Prediction-of-box-office-profit-of-movies-using-hierarchical-clustering-random-forest-ensemble

Masters in Data Analytics Project

Project: Prediction of box-office profit of movies using hierarchical clustering random forest ensemble

Overview
Components
Running the Code
Screenshots
System Configuration steps
File Descriptions
Credits and Acknowledgements

Overview

This project aims to predict the box office profit of a movie using a clustering and random forest based ensemble technique. The motivation behind this comes from the need of better predictive techniques in the movie industry owing to its unpredictable nature. The literature survey found meta data and social data to be important factors in predicting a movies box-office success. The use of clustering and random forest ensemble provided an accuracy of 78 percent on the training data and 62 percent on unseen or test data with a correlation of 78 percent between actual and predicted values. The variable importance chart showcased the budget, budget year ratio, release month, run time, genre, collection and review sentiment score to be influential in the profitability of a movie. The business use cases for this model and data considered is mainly for on-demand video service providers and television service companies.

Components

There are three components to this project:

Data Extraction and Merging

File 'Visualization.py' :

Extracts the movie metadata and movie reviews dataset.
Performs sentiment analysis on movie reviews.
Merges the two datasets to form the final dataset.
Exports the merged data into a .csv file.

Data Visualizations

File 'Visualizations.pbix' :

Imports the merged dataset.
Create visulaizations using Microsoft PowerBI.
Exports the visualizations into images.

Data Transformations and application of predictive model

File 'Prediction Model.r' :

Imports the merged dataset.
Applies Transformations on the data to gain information.
Applies the predictive model on the data.
Generates evaluation metrics

Running the Code

The Data Extraction and Merging code in 'Visualization.py' has been created in Python and needs Python along with any IDE that supports Python codes in order to run the same.
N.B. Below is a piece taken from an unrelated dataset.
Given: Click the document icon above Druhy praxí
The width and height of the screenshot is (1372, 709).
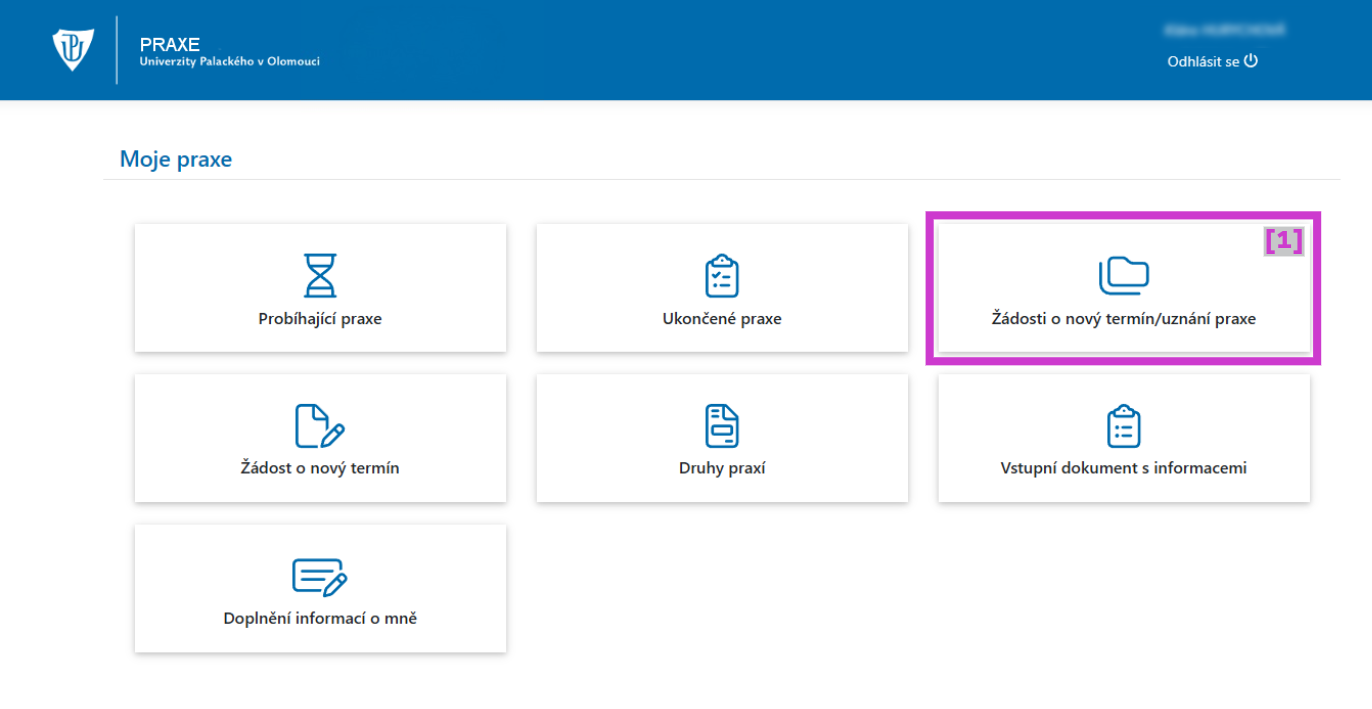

The 'Visualizations.pbix' file contains visualizations created using PowerBI from th emerged dataset. This requires installation of PowerBI in order to open and view the visuals created.
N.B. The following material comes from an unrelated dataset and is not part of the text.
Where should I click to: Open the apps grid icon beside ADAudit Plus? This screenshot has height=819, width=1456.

The code in 'Prediction Model.r' needs to be opened on R Studio and can be run as a whole or run line by line. The code contains comments which provides details on what each chunk of code performs on the data.
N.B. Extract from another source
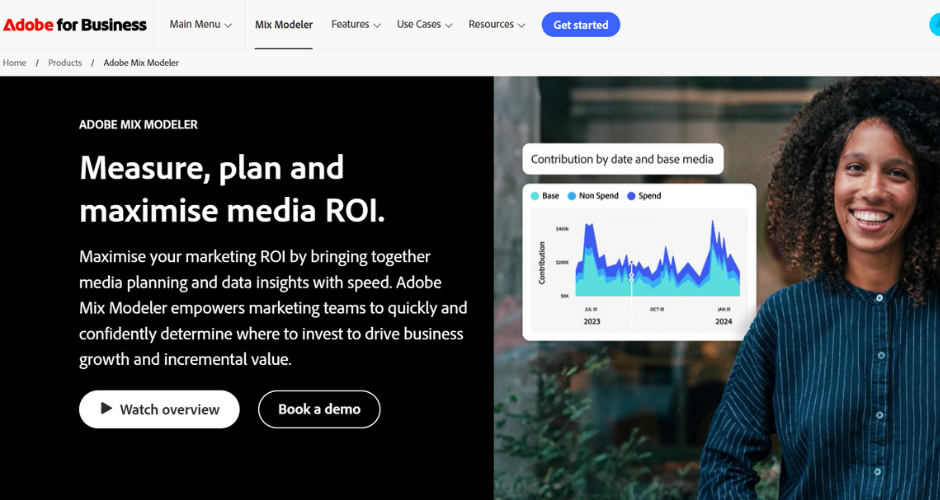Screen dimensions: 940x500
Task: Select the Mix Modeler tab
Action: (283, 24)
The below sequence needs to be followed in order to run the whole code:

Visualization.py
Visualizations.pbix (Optional, as it contains only visualizations)
Prediction Model.r

Screenshots

System Configuration Steps

In order to run the code, below are the necessary requirements:

Python and Python IDE: As the code for data extraction and merging is written in Python, Python along with any IDE is required for the execution of the same. Below are the packages that are required as part of the pre-requisites for the same:

requests, json, pandas, numpy

PowerBI: The visualizations have been created in PowerBI and hence requires PowerBI.
R and R Studio: As the code is developed in R, you need to install R as well as R Studio in order to open and execute the files. Below is a list of packages that need to be installed before execution of the code.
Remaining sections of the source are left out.